4. The method for controlling the quality of ingredients according to claim 1, wherein: Determine the control information of each ingredient based on its viscosity characteristics, target quality and discharge pipeline pressure, including According to the viscosity characteristics, target quality, discharge pipeline pressure and preset mapping relationship of each ingredient, the valve opening and pump speed are determined as the control information of each ingredient.
5. The method for controlling the quality of ingredients according to claim 1, wherein: The control method further includes Collect the actual mass of each ingredient; Determine adjustment information based on actual quality and target quality; The batching device is controlled according to the adjustment information.
6. The method for controlling ingredient quality according to claim 5, wherein: The batching device includes a first flow control valve and a second flow control valve corresponding to each ingredient; the second flow control valve has a higher precision than the first flow control valve; Control of batching equipment, including Controlling the first flow control valve according to the batching control information; The second flow control valve is controlled according to the adjustment information.
7. Ingredient quality control device based on deep learning, characterized by: The control device is used to implement the ingredient quality control method according to any one of claims 1 to 6, comprising a first target acquisition unit, configured to determine the type of ingredients of the cigarette and the target mass of each ingredient upon receiving an ingredient instruction; The second target acquisition unit is used to obtain the image information, temperature and discharge pipeline pressure of each ingredient; A target data processing unit is used to determine the control information of each ingredient based on the target quality, image information, temperature and discharge pipeline pressure of each ingredient; The first batching control unit is used to control the batching device according to the batching control information.

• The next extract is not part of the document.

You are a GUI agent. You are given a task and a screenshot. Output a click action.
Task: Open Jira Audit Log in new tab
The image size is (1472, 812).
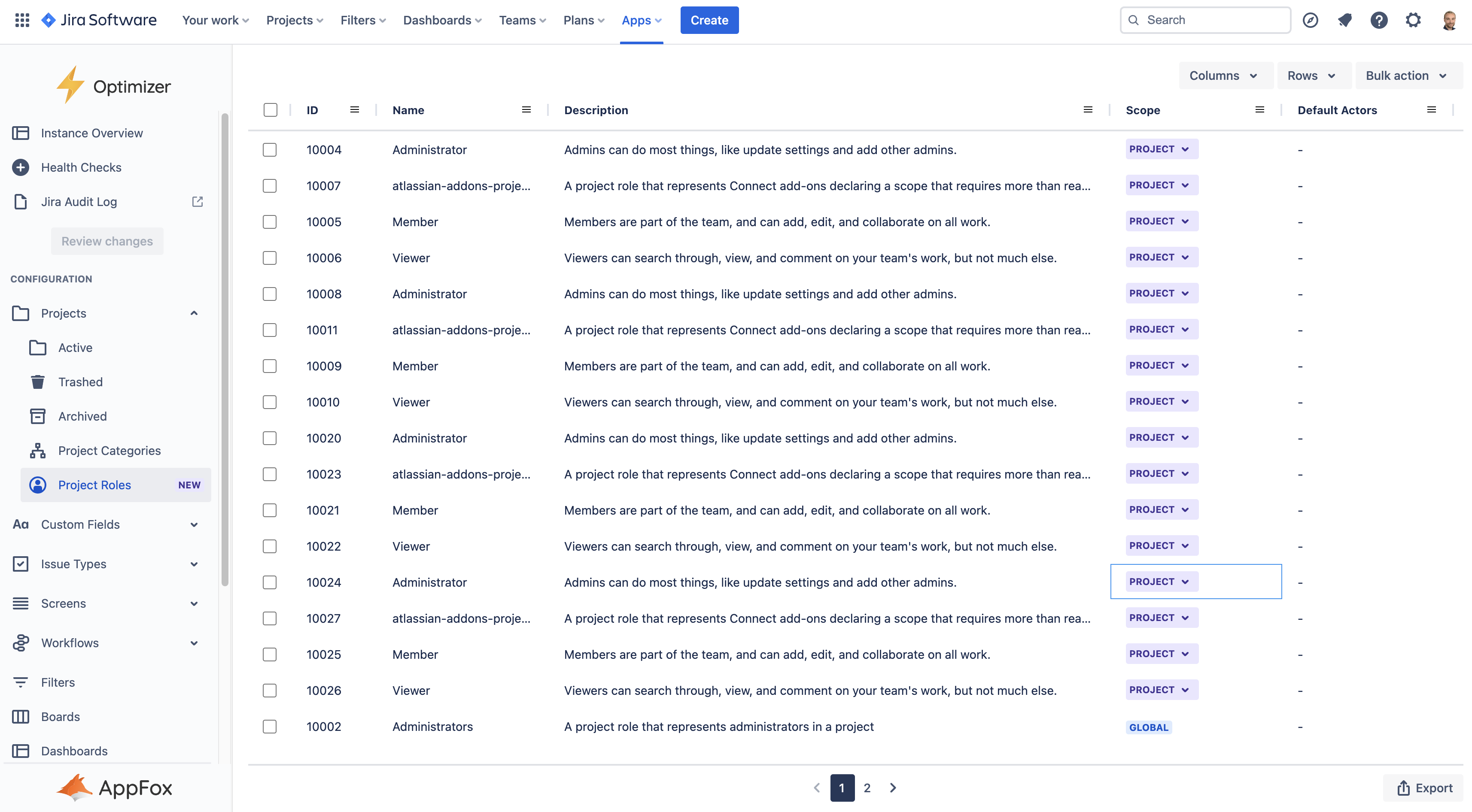pyautogui.click(x=197, y=201)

8. The ingredient quality control device according to claim 7, characterized in that: The target data processing unit includes A first model prediction unit is used to determine the appearance characteristics and flow behavior characteristics of each ingredient based on the image information of each ingredient and the recognition model; a second model prediction unit, for determining the viscosity characteristics of each ingredient based on the appearance characteristics, flow behavior characteristics, temperature and viscosity prediction model of each ingredient; The data mapping unit is used to determine the control information of each ingredient according to the viscosity characteristics, target quality and discharge pipeline pressure of each ingredient.
9. An electronic device comprising a memory, a processor, and a computer program stored in the memory and executable on the processor, wherein: When the processor executes the computer program, the steps of the ingredient quality control method according to any one of claims 1 to 6 are implemented.
10. A computer-readable storage medium storing a computer program, characterized in that: When the computer program is executed by a processor, the steps of the ingredient quality control method according to any one of claims 1 to 6 are implemented.